**Instructions to follow**
The line that contains "ЭЛЕКТРОУСТАНОВОЧНЫЕ ИЗДЕЛИЯ (94, 2435)" and all lines following it to the end of the data below: set these down exactly, and nothing besides.

Collected data entries:
%%

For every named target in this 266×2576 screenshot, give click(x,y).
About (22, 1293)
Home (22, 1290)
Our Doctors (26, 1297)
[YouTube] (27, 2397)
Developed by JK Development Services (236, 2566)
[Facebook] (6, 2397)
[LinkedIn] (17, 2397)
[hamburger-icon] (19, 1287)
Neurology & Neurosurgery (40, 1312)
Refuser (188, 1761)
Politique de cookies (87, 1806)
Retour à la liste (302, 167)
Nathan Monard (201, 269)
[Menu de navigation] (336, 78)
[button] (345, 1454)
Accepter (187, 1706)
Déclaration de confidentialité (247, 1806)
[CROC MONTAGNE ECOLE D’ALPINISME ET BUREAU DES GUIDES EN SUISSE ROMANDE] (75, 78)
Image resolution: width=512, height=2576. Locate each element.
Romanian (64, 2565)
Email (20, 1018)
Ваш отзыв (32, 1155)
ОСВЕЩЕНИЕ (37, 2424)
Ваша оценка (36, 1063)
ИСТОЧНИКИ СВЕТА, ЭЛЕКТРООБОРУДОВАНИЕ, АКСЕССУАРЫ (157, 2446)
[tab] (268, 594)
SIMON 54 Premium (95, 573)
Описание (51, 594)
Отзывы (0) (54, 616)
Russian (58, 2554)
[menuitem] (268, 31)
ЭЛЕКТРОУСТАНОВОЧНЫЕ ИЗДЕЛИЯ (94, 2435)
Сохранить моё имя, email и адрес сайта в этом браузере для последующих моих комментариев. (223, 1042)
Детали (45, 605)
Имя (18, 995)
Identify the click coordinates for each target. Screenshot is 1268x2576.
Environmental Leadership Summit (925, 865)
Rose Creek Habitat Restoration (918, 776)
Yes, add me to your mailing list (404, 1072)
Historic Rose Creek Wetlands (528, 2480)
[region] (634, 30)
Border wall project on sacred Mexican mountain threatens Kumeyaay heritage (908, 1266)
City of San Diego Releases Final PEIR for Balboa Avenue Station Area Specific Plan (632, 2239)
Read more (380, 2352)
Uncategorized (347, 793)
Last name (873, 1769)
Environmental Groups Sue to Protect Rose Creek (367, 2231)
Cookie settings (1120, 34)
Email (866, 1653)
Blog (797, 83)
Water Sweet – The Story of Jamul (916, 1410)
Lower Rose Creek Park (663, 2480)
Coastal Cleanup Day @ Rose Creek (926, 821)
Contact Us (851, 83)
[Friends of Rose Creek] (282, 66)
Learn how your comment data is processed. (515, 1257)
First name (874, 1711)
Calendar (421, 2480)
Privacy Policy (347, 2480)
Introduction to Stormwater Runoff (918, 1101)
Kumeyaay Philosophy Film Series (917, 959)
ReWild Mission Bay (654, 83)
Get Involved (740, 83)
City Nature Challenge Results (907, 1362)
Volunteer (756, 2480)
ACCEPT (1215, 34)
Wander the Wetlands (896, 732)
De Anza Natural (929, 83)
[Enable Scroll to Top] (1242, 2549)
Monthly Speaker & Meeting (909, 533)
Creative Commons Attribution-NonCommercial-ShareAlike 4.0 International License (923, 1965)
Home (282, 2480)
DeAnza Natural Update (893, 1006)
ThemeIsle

%%

**Answer to this problem**
ЭЛЕКТРОУСТАНОВОЧНЫЕ ИЗДЕЛИЯ (94, 2435)
Сохранить моё имя, email и адрес сайта в этом браузере для последующих моих комментариев. (223, 1042)
Детали (45, 605)
Имя (18, 995)
Identify the click coordinates for each target. Screenshot is 1268x2576.
Environmental Leadership Summit (925, 865)
Rose Creek Habitat Restoration (918, 776)
Yes, add me to your mailing list (404, 1072)
Historic Rose Creek Wetlands (528, 2480)
[region] (634, 30)
Border wall project on sacred Mexican mountain threatens Kumeyaay heritage (908, 1266)
City of San Diego Releases Final PEIR for Balboa Avenue Station Area Specific Plan (632, 2239)
Read more (380, 2352)
Uncategorized (347, 793)
Last name (873, 1769)
Environmental Groups Sue to Protect Rose Creek (367, 2231)
Cookie settings (1120, 34)
Email (866, 1653)
Blog (797, 83)
Water Sweet – The Story of Jamul (916, 1410)
Lower Rose Creek Park (663, 2480)
Coastal Cleanup Day @ Rose Creek (926, 821)
Contact Us (851, 83)
[Friends of Rose Creek] (282, 66)
Learn how your comment data is processed. (515, 1257)
First name (874, 1711)
Calendar (421, 2480)
Privacy Policy (347, 2480)
Introduction to Stormwater Runoff (918, 1101)
Kumeyaay Philosophy Film Series (917, 959)
ReWild Mission Bay (654, 83)
Get Involved (740, 83)
City Nature Challenge Results (907, 1362)
Volunteer (756, 2480)
ACCEPT (1215, 34)
Wander the Wetlands (896, 732)
De Anza Natural (929, 83)
[Enable Scroll to Top] (1242, 2549)
Monthly Speaker & Meeting (909, 533)
Creative Commons Attribution-NonCommercial-ShareAlike 4.0 International License (923, 1965)
Home (282, 2480)
DeAnza Natural Update (893, 1006)
ThemeIsle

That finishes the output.